- **Exercices à réaliser**:
- 1) Selon l'extrait source, à quelle peine une juridiction russe a-t-elle condamné M. Raugevicius en révoquant le sursis ?
- 2) Relevez tous les articles du TFUE cités dans l'extrait source.

- **Extrait source**:
____________
En l’occurrence, M. Raugevicius, ressortissant lituanien et russe, a été déclaré coupable par une juridiction russe, d’une infraction en matière de stupéfiants et condamné à une peine d’emprisonnement avec sursis. Une juridiction russe, en révoquant ce sursis, a condamné M. Raugevicius à une peine de quatre ans. De plus, un mandat d’arrêt international a été émis à son encontre, suite auquel il a été condamné par une juridiction finlandaise à une interdiction de voyager en dehors de cet État membre. Ultérieurement, la Fédération de Russie a adressé aux autorités finlandaises une demande tendant à ce que M. Raugevicius soit extradé vers la Russie à des fins d’exécution d’une peine privative de liberté. Toutefois, il s’oppose à son extradition, en alléguant du fait qu’il vivait en Finlande depuis longtemps et qu’il est père de deux enfants résidant en Finlande et possédant la nationalité finlandaise.

Après la saisine par le ministère de la Justice, la Cour suprême, en considérant qu’elle est une « juridiction » au sens de la jurisprudence de la Cour4CJUE, arrêt du 19 décembre 2012, Epitropos tou Elegktikou Synedriou, C-363/11, EU:C:2012:825, point 18. , décide de surseoir à statuer et de poser à la Cour deux questions préjudicielles au titre de l’article 267 du Traité sur le fonctionnement de l’Union européenne (ci-après, TFUE), parvenues à la Cour le 16 mai 2017.

Par ses questions, la juridiction de renvoi demande, en substance, si les articles 18 TFUE et 21 TFUE doivent être interprétés en ce sens que, en présence d’une demande d’extradition, formée par un pays tiers, d’un citoyen de l’Union ayant exercé son droit de libre circulation, aux fins de l’exécution d’une peine privative de liberté, l’État membre requis, dont le droit national interdit l’extradition de ses propres ressortissants hors de l’Union aux fins de l’exécution d’une peine et prévoit la possibilité qu’une telle peine prononcée à l’étranger soit purgée sur son territoire, est tenu de rechercher s’il existe une mesure alternative à l’extradition, moins attentatoire à l’exercice de ce droit de libre circulation.
____________
- **Données fournies**:
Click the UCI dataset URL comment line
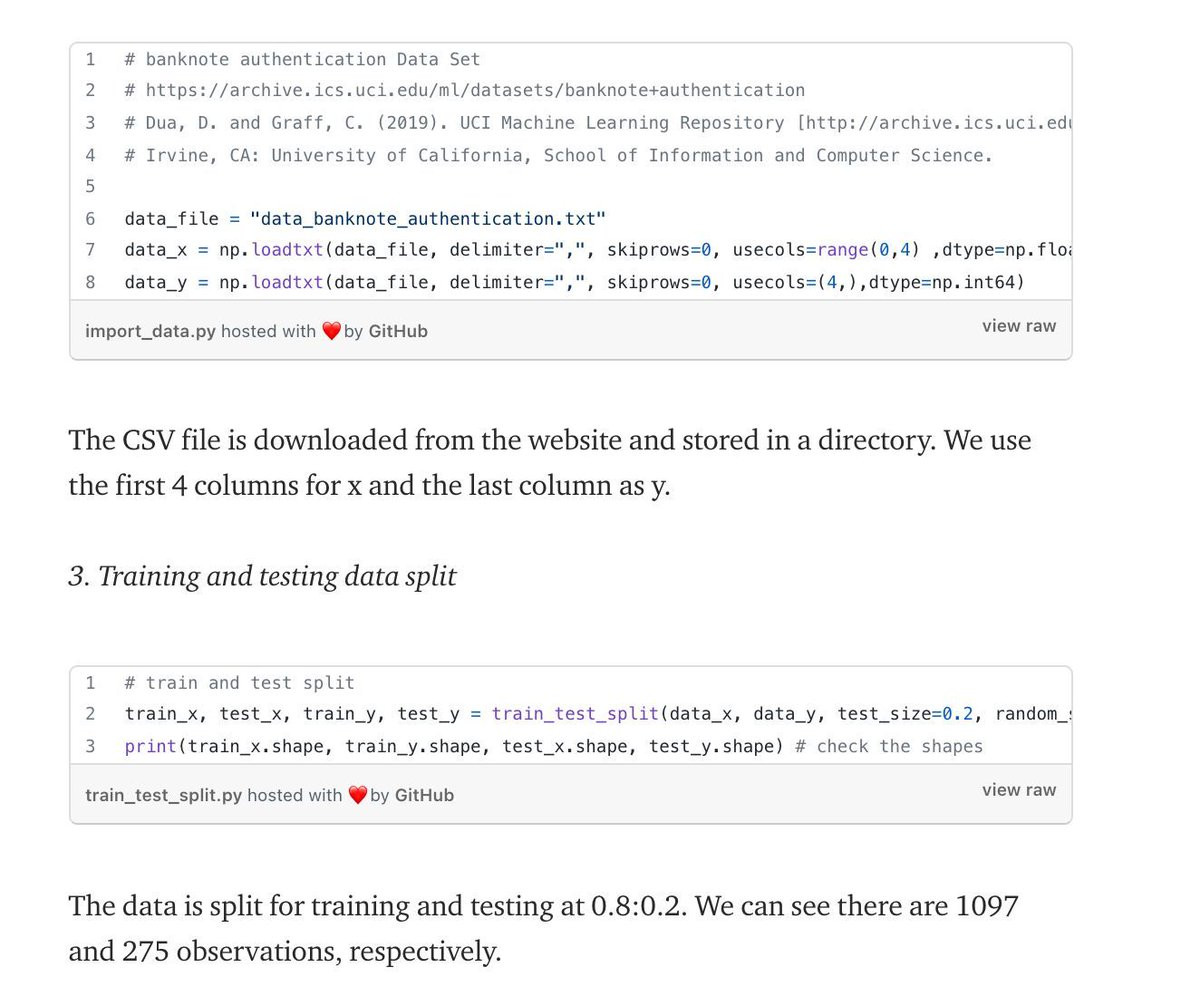Image resolution: width=1200 pixels, height=1006 pixels. [x=464, y=91]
____________
- **Solutions proposées**:
- 1) À une peine de quatre ans.

- 2) Article 267, article 18, article 21